DATA RECORDS:

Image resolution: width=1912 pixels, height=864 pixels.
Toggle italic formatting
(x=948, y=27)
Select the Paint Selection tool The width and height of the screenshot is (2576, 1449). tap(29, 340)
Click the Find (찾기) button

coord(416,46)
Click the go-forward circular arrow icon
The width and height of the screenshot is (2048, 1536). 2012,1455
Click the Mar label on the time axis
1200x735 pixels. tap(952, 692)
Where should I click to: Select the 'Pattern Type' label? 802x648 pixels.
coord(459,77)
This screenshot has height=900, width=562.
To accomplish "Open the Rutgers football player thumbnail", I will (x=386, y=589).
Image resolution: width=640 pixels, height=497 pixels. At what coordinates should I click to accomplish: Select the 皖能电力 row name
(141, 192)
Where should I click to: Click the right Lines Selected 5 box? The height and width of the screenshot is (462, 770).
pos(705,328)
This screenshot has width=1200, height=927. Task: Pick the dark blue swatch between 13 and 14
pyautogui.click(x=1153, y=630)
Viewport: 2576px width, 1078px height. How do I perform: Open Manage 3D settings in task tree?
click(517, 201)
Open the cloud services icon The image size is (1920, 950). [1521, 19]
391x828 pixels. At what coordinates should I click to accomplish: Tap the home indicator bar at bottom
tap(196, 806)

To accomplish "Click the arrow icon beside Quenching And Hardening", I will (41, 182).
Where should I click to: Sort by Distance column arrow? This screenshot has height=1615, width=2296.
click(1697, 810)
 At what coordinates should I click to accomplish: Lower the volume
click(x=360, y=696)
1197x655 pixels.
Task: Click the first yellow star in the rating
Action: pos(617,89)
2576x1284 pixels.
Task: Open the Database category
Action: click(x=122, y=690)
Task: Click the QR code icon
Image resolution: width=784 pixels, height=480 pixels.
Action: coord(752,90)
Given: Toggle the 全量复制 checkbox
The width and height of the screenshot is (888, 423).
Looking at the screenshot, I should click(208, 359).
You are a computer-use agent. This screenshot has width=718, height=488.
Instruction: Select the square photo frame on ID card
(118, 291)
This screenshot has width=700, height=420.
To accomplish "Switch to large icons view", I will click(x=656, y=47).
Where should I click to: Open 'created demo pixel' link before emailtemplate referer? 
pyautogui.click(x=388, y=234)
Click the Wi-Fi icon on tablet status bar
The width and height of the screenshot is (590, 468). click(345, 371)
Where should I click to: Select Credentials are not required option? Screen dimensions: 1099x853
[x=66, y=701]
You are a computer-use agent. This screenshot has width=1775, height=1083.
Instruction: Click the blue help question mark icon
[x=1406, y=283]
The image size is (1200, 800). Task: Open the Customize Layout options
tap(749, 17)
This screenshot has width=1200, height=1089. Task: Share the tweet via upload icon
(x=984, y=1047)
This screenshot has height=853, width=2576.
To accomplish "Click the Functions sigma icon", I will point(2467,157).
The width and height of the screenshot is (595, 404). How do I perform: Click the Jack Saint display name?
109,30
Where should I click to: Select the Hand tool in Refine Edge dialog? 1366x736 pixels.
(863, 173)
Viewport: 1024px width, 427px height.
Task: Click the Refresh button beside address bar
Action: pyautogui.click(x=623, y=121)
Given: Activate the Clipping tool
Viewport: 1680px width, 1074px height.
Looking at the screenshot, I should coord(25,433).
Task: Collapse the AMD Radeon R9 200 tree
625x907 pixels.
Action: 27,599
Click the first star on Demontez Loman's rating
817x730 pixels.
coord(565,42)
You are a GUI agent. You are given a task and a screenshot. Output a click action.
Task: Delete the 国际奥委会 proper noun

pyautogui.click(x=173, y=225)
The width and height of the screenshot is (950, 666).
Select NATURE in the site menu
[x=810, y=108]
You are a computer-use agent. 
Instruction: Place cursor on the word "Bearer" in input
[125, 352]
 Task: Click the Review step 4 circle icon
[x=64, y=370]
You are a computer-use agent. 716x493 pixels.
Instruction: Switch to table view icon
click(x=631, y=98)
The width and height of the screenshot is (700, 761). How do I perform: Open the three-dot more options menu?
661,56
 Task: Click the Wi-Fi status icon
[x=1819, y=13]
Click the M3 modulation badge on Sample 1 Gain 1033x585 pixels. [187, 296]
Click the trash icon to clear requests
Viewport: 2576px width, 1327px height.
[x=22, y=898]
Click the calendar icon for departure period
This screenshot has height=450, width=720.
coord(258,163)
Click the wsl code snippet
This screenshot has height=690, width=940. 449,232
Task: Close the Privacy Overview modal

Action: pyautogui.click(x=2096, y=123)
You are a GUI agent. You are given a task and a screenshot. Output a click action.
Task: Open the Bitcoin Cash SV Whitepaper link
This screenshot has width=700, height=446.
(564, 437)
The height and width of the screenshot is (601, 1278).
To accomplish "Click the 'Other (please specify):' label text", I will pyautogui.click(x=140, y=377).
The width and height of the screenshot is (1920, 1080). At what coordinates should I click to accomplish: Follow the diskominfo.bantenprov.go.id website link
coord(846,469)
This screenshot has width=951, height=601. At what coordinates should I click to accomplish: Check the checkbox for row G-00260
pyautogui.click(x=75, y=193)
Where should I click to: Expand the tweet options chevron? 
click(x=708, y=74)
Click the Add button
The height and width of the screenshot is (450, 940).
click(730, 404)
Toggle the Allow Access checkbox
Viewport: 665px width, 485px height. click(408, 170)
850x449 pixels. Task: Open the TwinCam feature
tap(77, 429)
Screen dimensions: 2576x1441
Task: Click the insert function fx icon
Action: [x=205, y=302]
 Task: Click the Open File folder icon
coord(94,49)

STATED PROBLEM: How many lines in the items above contain the string "blue"? Case counts. Give only the number.

PROBLEM SOLUTION: 2